S. Santandrea, D. Sciannandrone, R. Sanchez, L. Mao, L. Graziano
Nuclear Science and Engineering | Volume 186 | Number 3 | June 2017 | Pages 239-276
Technical Paper | doi.org/10.1080/00295639.2016.1273634
Articles are hosted by Taylor and Francis Online.
In this paper we describe some recent developments in the Method of Characteristics (MOC) for three-dimensional (3D) extruded geometries in the nuclear reactor analysis code APOLLO3®. We discuss the parallel strategies implemented for the transport sweep of the MOC solver in the OpenMP framework, and introduce the 3D version of the DPN operator that is customarily used in APOLLO2 to accelerate MOC convergence. In order to provide good physical results, we have also coupled the MOC with the self-shielding environment of APOLLO3®. We describe, in particular, the coupling techniques necessary to implement a full subgroup cross-section self-shielding method and a specialized version of the Tone self-shielding technique.

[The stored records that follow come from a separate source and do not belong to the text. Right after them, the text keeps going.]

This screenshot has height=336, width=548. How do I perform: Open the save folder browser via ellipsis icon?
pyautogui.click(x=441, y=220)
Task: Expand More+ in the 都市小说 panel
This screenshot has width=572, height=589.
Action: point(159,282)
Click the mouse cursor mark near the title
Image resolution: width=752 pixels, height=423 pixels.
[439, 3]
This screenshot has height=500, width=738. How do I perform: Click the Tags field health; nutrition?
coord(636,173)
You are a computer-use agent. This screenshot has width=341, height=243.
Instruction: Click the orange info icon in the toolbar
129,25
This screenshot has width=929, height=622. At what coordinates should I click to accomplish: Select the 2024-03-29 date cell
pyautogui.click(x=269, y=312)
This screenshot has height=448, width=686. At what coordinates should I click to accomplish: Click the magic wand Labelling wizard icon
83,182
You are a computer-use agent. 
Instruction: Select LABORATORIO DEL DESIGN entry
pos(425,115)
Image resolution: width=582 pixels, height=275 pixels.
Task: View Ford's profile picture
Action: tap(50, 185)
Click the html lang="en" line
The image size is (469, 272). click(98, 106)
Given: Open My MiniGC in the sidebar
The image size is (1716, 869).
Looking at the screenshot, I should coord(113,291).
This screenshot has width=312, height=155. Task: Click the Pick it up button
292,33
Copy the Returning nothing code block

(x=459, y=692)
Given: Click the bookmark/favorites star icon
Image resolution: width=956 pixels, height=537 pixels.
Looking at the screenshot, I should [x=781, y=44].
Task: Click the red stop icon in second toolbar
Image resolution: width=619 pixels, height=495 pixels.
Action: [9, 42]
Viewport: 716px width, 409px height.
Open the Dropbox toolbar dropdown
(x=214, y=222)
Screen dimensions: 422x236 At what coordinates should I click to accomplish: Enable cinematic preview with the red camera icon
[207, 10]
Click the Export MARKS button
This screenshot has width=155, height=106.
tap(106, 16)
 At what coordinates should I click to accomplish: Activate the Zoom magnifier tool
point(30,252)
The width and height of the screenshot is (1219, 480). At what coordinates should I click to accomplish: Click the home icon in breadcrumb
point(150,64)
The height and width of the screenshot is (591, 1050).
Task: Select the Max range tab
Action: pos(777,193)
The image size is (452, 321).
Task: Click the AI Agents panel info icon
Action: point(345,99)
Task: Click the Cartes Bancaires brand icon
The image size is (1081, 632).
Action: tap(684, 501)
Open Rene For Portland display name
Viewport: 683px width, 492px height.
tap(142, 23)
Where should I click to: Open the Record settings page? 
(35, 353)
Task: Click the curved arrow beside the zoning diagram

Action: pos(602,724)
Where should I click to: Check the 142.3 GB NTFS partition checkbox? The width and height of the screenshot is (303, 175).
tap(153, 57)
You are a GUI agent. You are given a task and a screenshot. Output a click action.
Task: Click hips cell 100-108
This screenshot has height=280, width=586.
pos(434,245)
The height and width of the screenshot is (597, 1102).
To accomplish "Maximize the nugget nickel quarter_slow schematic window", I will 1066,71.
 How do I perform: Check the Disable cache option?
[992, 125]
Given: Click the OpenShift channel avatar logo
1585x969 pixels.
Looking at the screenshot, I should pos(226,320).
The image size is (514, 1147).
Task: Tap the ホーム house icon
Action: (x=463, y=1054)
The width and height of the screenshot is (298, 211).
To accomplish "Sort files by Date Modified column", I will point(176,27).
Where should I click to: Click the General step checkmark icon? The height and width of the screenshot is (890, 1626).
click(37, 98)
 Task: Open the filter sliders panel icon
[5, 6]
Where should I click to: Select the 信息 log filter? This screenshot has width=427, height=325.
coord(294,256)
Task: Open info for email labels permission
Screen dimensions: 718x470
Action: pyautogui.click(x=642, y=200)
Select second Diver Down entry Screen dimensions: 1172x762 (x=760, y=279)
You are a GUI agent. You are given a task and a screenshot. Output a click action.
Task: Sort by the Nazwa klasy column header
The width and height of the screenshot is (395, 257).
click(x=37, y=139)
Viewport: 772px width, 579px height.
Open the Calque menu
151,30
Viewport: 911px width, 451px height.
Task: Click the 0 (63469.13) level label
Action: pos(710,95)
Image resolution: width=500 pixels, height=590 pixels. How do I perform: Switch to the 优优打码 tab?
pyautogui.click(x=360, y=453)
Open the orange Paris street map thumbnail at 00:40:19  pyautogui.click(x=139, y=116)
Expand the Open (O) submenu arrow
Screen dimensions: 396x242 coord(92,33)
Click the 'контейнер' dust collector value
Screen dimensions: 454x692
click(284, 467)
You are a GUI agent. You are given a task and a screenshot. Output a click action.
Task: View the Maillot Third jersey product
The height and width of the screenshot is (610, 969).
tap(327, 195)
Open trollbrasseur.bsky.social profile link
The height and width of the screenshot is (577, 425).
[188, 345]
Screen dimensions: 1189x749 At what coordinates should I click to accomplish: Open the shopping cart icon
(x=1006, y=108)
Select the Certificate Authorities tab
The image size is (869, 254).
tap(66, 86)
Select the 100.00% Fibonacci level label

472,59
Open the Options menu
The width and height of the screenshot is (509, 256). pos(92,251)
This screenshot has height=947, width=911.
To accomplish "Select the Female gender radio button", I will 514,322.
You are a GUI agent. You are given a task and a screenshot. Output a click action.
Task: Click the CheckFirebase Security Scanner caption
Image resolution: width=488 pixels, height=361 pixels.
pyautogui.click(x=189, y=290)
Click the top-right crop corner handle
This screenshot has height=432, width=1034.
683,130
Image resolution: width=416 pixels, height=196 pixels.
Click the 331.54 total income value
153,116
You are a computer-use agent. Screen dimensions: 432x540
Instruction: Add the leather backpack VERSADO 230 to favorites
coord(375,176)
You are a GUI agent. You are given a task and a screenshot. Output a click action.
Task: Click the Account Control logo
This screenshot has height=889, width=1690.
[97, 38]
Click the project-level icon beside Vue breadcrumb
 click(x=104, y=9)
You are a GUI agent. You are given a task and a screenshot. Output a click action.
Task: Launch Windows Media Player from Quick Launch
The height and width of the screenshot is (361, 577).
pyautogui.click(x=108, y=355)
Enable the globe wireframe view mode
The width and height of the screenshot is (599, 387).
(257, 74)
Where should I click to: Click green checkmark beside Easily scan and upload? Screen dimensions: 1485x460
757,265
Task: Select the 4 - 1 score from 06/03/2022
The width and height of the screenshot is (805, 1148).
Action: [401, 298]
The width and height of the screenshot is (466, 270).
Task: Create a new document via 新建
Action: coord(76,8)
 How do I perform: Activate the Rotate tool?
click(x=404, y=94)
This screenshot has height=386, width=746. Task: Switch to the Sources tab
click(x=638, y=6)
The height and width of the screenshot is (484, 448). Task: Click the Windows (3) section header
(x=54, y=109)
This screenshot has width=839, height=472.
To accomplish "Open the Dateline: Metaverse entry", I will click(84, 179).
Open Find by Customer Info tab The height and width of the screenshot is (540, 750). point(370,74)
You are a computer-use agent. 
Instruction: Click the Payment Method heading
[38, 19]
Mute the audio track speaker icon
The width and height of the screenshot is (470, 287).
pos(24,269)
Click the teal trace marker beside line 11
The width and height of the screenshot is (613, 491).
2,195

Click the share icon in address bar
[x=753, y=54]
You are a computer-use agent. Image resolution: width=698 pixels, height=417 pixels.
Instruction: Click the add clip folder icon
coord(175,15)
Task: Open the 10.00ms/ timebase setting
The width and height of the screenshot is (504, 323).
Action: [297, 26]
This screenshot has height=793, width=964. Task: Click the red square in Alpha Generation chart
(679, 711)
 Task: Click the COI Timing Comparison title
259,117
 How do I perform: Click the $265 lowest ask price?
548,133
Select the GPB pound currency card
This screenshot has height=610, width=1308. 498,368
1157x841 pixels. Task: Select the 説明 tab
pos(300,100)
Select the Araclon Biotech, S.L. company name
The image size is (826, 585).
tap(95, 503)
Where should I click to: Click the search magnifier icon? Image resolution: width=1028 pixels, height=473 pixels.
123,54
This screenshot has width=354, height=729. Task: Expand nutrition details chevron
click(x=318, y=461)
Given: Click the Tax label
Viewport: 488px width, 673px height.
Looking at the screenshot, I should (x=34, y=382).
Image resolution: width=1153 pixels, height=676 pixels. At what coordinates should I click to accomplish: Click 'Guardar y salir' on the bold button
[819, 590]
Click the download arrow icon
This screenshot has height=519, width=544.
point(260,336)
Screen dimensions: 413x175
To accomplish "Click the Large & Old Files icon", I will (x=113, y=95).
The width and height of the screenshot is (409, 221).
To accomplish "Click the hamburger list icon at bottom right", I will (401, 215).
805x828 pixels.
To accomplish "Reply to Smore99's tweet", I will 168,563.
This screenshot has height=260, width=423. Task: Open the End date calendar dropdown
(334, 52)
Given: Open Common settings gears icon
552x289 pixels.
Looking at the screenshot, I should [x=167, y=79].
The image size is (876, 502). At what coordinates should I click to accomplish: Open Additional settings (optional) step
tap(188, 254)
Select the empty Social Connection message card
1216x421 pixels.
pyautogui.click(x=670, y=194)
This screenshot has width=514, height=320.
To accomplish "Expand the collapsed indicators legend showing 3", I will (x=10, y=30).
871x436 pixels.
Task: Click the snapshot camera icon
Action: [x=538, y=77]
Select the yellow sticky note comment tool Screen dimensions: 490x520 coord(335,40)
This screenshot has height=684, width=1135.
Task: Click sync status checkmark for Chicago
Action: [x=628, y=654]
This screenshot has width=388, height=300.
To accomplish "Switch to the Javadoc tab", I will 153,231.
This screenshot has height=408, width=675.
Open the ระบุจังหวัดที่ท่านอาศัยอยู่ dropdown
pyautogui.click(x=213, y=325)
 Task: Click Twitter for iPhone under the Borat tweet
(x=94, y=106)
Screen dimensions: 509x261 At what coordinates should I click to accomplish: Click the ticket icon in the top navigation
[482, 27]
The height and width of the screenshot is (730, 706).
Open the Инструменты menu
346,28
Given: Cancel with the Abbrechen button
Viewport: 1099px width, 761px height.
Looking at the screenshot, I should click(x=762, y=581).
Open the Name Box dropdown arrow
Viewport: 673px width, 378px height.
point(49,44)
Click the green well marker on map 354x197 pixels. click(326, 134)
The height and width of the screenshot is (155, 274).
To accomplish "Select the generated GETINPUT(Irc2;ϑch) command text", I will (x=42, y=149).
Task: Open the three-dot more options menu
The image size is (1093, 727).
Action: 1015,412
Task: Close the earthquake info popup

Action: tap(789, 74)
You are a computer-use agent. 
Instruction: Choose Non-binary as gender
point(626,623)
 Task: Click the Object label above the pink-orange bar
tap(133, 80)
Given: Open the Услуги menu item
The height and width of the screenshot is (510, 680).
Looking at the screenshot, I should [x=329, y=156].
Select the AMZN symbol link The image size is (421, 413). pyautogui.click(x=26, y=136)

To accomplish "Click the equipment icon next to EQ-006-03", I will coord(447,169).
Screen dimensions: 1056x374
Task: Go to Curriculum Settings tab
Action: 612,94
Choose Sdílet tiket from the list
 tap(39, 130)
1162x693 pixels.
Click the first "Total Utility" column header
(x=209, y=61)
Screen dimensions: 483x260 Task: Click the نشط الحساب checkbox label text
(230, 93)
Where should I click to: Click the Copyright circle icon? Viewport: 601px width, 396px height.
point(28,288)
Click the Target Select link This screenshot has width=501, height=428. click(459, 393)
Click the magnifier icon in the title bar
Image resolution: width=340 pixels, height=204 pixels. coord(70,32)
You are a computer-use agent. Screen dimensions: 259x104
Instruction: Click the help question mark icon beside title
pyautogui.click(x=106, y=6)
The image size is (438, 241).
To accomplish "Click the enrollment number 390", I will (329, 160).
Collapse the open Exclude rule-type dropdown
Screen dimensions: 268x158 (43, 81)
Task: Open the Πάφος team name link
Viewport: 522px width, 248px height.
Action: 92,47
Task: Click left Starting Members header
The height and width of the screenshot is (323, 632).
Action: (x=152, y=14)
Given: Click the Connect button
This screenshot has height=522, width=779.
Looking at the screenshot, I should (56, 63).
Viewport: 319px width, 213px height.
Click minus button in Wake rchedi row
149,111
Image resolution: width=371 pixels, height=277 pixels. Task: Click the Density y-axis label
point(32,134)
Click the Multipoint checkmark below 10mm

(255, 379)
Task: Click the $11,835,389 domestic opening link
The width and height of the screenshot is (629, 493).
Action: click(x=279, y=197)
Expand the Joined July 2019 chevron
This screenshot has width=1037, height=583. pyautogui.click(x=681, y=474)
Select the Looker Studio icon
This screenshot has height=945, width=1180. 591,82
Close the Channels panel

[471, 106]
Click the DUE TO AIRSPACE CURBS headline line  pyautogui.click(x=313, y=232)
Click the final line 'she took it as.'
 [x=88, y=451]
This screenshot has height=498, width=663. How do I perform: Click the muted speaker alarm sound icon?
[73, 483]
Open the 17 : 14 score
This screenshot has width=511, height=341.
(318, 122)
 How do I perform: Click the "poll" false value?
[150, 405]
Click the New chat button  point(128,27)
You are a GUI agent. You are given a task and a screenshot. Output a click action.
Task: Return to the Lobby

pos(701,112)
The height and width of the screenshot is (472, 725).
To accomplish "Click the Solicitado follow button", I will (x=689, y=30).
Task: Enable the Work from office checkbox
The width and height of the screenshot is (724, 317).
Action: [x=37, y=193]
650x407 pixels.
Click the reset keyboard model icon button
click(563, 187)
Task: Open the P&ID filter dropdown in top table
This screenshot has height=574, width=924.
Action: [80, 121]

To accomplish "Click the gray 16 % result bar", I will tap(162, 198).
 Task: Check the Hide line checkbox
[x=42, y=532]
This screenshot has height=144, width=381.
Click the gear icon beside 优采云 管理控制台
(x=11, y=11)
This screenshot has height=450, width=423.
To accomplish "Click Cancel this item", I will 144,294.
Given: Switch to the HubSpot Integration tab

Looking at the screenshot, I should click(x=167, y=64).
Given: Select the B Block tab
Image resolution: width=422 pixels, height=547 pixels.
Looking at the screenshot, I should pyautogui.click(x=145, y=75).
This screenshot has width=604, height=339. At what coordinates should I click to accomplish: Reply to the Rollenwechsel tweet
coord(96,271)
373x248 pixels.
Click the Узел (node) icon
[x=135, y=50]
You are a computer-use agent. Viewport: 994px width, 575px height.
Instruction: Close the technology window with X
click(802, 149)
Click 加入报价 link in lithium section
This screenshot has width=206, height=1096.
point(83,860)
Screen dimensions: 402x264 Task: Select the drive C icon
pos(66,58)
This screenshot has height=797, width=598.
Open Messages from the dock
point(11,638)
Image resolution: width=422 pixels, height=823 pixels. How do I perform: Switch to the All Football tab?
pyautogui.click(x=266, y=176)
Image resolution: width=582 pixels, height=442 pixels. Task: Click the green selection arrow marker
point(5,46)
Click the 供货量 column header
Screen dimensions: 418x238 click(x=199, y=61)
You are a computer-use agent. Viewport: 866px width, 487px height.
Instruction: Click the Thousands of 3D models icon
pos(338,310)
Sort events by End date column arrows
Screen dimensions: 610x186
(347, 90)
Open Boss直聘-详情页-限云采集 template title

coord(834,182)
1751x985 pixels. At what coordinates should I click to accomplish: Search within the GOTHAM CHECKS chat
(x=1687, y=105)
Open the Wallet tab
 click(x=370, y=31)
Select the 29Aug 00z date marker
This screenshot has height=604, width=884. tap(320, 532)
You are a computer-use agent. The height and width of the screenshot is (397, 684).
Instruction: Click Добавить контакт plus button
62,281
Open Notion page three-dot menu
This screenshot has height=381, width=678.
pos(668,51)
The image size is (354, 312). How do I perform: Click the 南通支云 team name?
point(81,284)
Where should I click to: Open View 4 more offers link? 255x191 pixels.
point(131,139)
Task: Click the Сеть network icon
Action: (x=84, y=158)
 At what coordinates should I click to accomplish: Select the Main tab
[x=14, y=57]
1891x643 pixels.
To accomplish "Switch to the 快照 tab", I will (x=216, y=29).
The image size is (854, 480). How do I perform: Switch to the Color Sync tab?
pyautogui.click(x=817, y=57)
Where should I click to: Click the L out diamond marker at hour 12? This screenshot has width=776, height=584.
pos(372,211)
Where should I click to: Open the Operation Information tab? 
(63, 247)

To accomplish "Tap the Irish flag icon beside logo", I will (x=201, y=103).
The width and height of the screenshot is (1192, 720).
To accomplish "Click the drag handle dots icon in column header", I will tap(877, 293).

In this framework, we use part of the tracking method used for the 3D calculation to provide the two-dimensional Collision Probability Method (CPM) coefficients necessary to produce the self-shielding calculations. We will show some important computational speedups also in the CPM of APOLLO3® with respect to the APOLLO2 CPM equivalent implementation, including the parallelization issue. Finally, we will compare our approach toward a Monte Carlo calculation of a fast breeder reactor hexagonal assembly representing a fertile-fissile interface.